24 Ağustos 2014 Pazar

ALS HASTALIĞI VE UMURSAMADIĞIMIZ GERÇEKLER

Başkalarının yaptıklarının, düşündüklerinin peşinden gitmeyi, taklit etmeyi ne kadar seviyoruz. Biz de; hayırlı ve güzel olan; ortak sorunumuza çözüm olacak; sevgimiz, aşkımız olacak birşeyler düşünüp, ortaya çıkarmak gibi uğraşı isteyen, fedakarlık isteyen şeyler yapmıyoruz.

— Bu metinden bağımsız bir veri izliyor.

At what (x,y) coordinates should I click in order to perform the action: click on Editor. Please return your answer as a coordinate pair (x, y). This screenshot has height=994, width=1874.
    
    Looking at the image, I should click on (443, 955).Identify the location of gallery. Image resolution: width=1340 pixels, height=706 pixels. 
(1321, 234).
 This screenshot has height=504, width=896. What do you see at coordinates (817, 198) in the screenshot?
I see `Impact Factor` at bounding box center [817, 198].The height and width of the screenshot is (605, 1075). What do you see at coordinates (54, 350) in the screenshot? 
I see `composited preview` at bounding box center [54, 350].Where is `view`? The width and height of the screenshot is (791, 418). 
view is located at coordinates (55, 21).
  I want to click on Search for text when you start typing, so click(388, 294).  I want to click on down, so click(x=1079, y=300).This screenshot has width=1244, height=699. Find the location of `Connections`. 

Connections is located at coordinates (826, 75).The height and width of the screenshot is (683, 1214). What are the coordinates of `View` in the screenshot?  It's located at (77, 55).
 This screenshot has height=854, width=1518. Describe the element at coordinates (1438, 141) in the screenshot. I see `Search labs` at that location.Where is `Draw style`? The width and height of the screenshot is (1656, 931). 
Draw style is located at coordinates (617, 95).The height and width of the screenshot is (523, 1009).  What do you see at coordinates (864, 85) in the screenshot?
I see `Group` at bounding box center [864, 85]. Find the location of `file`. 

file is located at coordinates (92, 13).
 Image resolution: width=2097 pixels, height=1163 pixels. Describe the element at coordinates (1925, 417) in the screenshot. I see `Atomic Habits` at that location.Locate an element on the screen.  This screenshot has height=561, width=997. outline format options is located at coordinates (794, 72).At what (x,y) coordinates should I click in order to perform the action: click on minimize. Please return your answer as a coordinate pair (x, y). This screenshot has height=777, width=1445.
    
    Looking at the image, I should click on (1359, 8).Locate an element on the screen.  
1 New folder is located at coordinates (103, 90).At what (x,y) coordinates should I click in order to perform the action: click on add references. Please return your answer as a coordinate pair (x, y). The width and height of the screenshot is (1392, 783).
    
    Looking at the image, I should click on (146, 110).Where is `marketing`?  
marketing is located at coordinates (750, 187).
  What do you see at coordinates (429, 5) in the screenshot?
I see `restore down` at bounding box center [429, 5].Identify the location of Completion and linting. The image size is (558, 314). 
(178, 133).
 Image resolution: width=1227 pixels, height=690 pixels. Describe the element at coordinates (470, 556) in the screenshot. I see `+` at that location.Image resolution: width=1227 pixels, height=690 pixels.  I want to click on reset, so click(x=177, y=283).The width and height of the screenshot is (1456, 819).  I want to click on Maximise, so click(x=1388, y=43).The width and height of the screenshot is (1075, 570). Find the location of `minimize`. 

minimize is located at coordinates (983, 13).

Ülkemiz dışından gelen her akıma kayıtsız şartsız teslim olup, cazibesine kapılıp, uygulayıcısı oluyoruz. Tartma, ölçme yok; bodoslama dalıyoruz.
Yıllar önce Adnan Hoca denen adamın müridi Amerika'da kanserim diye yaygara kopartıp, duygularımızı sömürüp; Türkiye den yetmiş bin ünite kanın ABD'ye gitmesini sağlamıştı. Zamanın sağlık bakanı ''bu adama kanmayın, ABD'ye kan göndermeyin, genlerimizi inceliyor olabilirler'' dediğinde adamı ırkçılıkla suçlamıştık.Daha sonra öğrendik ki adam bizleri dolandırmış, hasta falan değilmiş.
ALS hastalığına dikkat çekmek için ülkemizde; başta şöhretli insanlar olmak üzere herkes başlarından aşağı buzlu suları boca ediyorlar. Bu eylem elbetteki hayırlı ve faydalı bir işe dikkat çekilmesi adına güzel bir eylem tarzı. Ancak ister istemez ülkemde o kadar sahip çıkılması gereken ve aciliyeti olan konular varken ALS için baştan aşağı buzlu su dökülmesi ve ülkemde çığ gibi benimsenip, yaygın hale gelmesini doğrusu kıskandım.
-Benim ülkemde son oniki yıldır dikta rejimi var ama benzer eylemi kimse düşünmüyor.
-İşverenler ve esnaf vergi müfettişlerinin siyasi yandaşlık adına tehditi altındalar
-''kesimlerin hukuku'' ve dolayısıyla ''kesimlerin yargısı'' oluşmuş ve bunların müsebbibi olanların sidik yarışında ülkemiz tarumar edilmiş, büyüklüğü ve yüceliği adına hiçbir değeri ve ciddiyeti kalmamış
Kafalarına inen balyozdan haberi olmayanların, başlarına buzlu su boca etmelerini anlamıyorum.
-Bonzai denen illet her gün can alıyor, yine benzer bir eylem tarzı kimsenin aklına gelmiyor.
-Ülke; bizzat yönetenler tarafından her vesile ile etnik kimlikler telaffuz edilerek kafalarda fiili bölünmeye gidiliyor.
-Gereksiz yere ve kimsenin kimseyi ırgalamadığı mezhep farklılığı; yine bizzat ülkeyi yönetenler tarafından ifade edilerek mezhepsel ve dinsel ayrışma istenerek; sürekli olarak bir Avrupa devleti olma çabamız yön değiştirip, üçüncü dünya, bölgesel olarak da Araplaşmış, mezhep ayrışmasına göre yönetilen orta Ortadoğu ülkesi olma çabasındayız.
Velhasıl kelam; düşünülmeden, güdülenerek yapılan eylemler bana biraz işin kolayına kaçmak, birazda reklam amaçlı olduğunu düşünüyorum.
Kıçında donu olmayanın, seçkin bir mağazada pantolon bakmaya gitmesi tamamen mağazada görüntülenmesini istemesindendir, ihtiyacından değil.
Hayır için yarış içinde olmak en güzel şeydir ama eylemin içinde biraz da bana ait bir şey olmalı.